When The Jackson Laboratory wanted to update its mission and messaging to convey its contributions to human health in the genomic era, it knew just the person to call.
Rich Gurin, a Laboratory trustee, had managed some of Procter & Gamble's major brands, including Tide, Ivory, Crisco, Jif, Pringles and Duncan Hines, during a 23-year sales, marketing and general management career there. Then, as CEO of Binney & Smith for 16 years, he burnished the iconic Crayola brand and grew the business five-fold before retiring in 2000.
"I learned the basics of selling and marketing at the feet of the masters at P&G," recalls Gurin, who was hired by the company straight out of Hamilton College in Clinton, N.Y. "One of the most important lessons I learned was to invest only in those products and businesses that have a basis in real technology that will provide a lasting and important benefit to the consumer."
Like The Jackson Laboratory and its efforts to improve human health.
"I believe that the future of medicine depends largely on the genetics and biological research that is conducted at the Lab or on its mice in thousands of other labs around the world," Gurin says. "With the sequencing of the human genome and the study of mammalian disease in JAX® Mice, we are on the leading edge of discoveries that will address the most common and challenging diseases in a proactive rather than reactive manner."
Gurin's wealth of business experience and marketing savvy helped the Laboratory assess perceptions of the institution among employees, scientists, and Maine politicians and voters through focus groups and other research. "We used the same fundamental approach—research, engagement and open communication—that had worked for me at Procter & Gamble and Crayola over many years," he says. The information gained from the research drove new strategies and messaging that emphasize the Laboratory's contributions to human health.
"He has helped everyone here understand how to engage the public in our scientific enterprise," says Mike Hyde, the Laboratory's vice president for external affairs and strategic partnerships. "Rich taught us to relate our work to the personal tragedies that we all face—the diseases that afflict us and our families. He is a brilliant business executive with years of experience in management and marketing, and we're fortunate to have his advice."
"I really believe that if you don't know where you are going, any road will get you there," says Gurin. "When the mission, vision and strategies are clear and supportable, the organization begins to move as one toward achievement of mutual goals."

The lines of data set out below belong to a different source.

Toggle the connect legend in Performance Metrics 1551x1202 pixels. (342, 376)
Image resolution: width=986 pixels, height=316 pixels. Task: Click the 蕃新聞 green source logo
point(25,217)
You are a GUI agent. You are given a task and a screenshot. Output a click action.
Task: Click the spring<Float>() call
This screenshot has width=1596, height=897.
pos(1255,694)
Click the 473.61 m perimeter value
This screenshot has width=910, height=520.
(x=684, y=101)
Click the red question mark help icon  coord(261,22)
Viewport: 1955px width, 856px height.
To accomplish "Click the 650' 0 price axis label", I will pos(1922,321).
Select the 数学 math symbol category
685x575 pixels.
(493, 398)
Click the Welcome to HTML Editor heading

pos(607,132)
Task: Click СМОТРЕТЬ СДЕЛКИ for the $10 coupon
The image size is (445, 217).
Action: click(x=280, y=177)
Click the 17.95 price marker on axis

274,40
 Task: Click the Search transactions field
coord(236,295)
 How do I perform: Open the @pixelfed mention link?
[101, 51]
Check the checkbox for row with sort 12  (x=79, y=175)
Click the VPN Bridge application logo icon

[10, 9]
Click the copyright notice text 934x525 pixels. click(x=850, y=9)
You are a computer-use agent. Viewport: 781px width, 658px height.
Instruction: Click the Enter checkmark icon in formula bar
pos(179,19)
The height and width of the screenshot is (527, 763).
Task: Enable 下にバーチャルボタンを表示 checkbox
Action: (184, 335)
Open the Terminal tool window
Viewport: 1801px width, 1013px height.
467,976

The Laboratory's tagline, Leading the search for tomorrow's cures, "shifted the mission from the study of mouse genetics to the search for cures to human disease," Gurin says. "It is that focus on finding the causes of difficult and intractable diseases like cancer in humans that energizes the Lab and all who support it. Pretty powerful."
Though he didn't formally connect with the Laboratory until after he retired and became a trustee in 2002, Gurin first became acquainted with the organization as a boy in the 1950s during his family's annual summer vacations in Downeast Maine.
As a 12-year-old, he listened as his father, Sam, a biochemistry professor at the University of Pennsylvania who later was dean of the Medical School, discussed with a colleague how cancer might be cured in the Laboratory's mice.
As a teenager, Gurin considered a summer job working in the Laboratory's mouse rooms, but thought better of it. "My older brother cleaned cages one year at the old Lab," he says, "and when I saw that I went back to teaching sailing!"
That decision proved fateful because, as the sailing instructor at the Bar Harbor Yacht Club, Gurin met his future wife, Susan. Some 50 years, three children and nine grandchildren later, the Gurins enjoy relaxed but busy lives as retirees in Blue Hill, Maine.
Gurin, a lifelong sailor and former racer, is commodore of the Kollegewidgwok Yacht Club, which teaches sailing to more than 200 children, and sponsors races and cruises. He also serves on the boards of Blue Hill Memorial Hospital and Hydro-Photon, Inc., a small startup company that develops and sells the SteriPEN® brand of portable, personal water purifiers. Susan Gurin is on the board of the Marine Environmental Research Institute and the Blue Hill Historical Society.
Together they ride their two horses, Jacintha, a Dutch warmblood, and Kate, a standard bred/quarter horse. "My wife is a very good dressage rider," Gurin says. "I have given up my saddle and am now driving Kate and a cart. Fun!"